WHAT IS BEING ASKED
Starting with the opening line of the entries below, transcribe each line exactly up to and including the one that has "The image size is (1069, 490)."; pictures are not copied.

(Dataset entries)
_ _ _ _ _ _ _

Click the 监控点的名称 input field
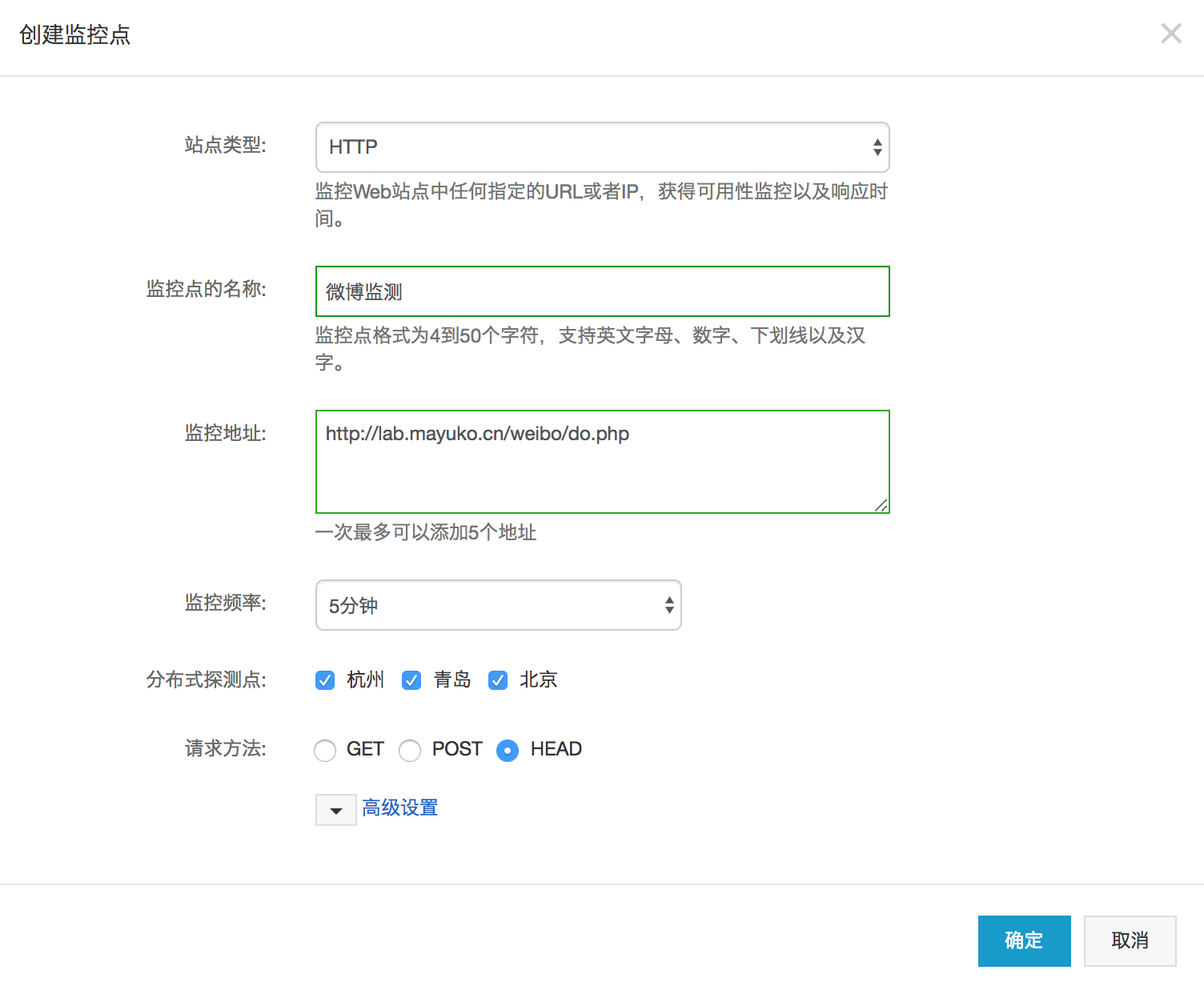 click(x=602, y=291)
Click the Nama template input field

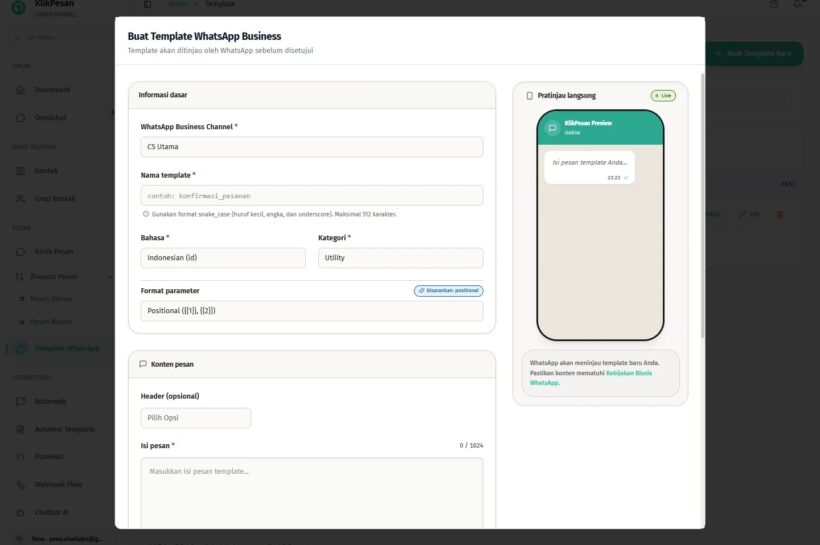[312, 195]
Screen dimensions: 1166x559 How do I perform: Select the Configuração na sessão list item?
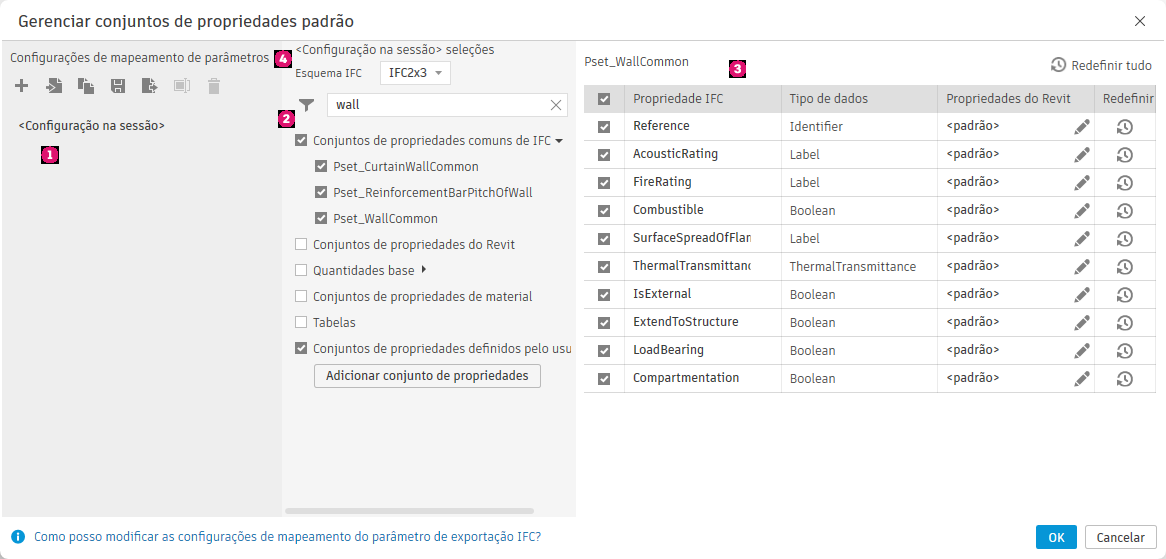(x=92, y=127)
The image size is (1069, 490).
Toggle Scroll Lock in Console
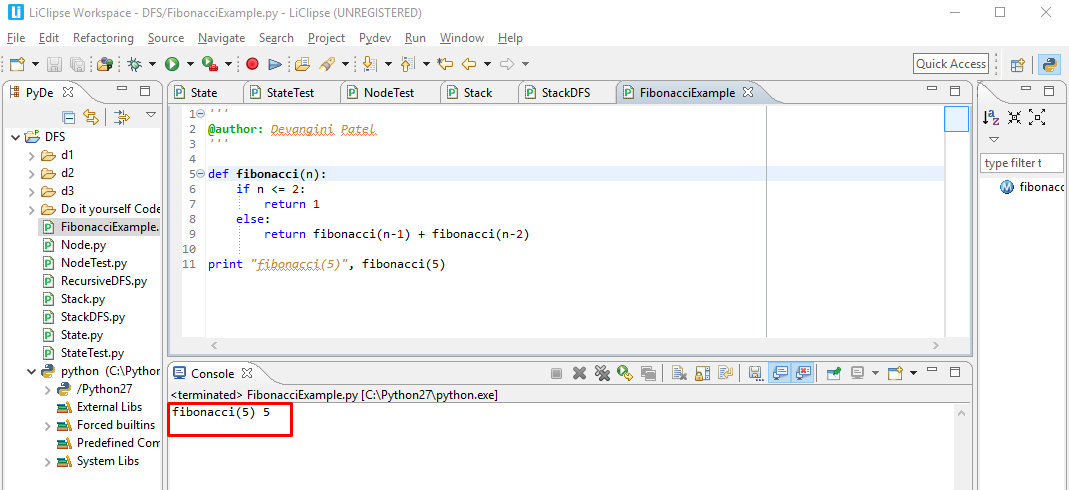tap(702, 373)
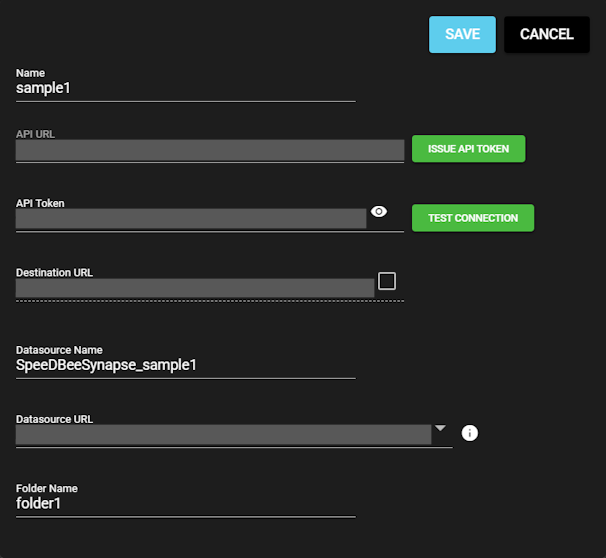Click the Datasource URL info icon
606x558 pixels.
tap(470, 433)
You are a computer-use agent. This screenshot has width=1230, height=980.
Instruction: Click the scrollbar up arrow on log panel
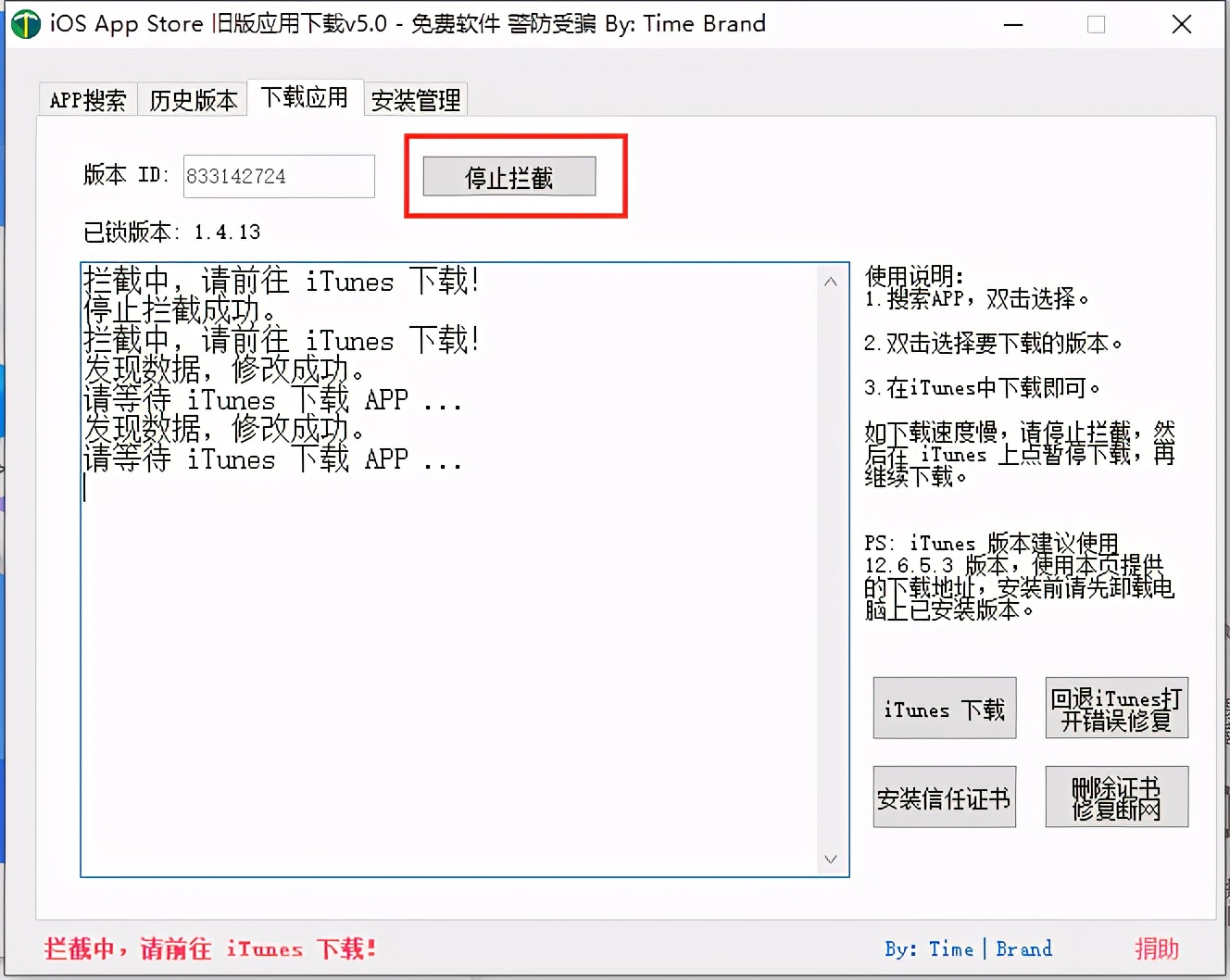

_ _ _ _ _ _ _

YOUR SOLUTION
Click the 监控点的名称 input field
 click(x=602, y=291)
Click the Nama template input field

[312, 195]
Screen dimensions: 1166x559 How do I perform: Select the Configuração na sessão list item?
(x=92, y=127)
The image size is (1069, 490).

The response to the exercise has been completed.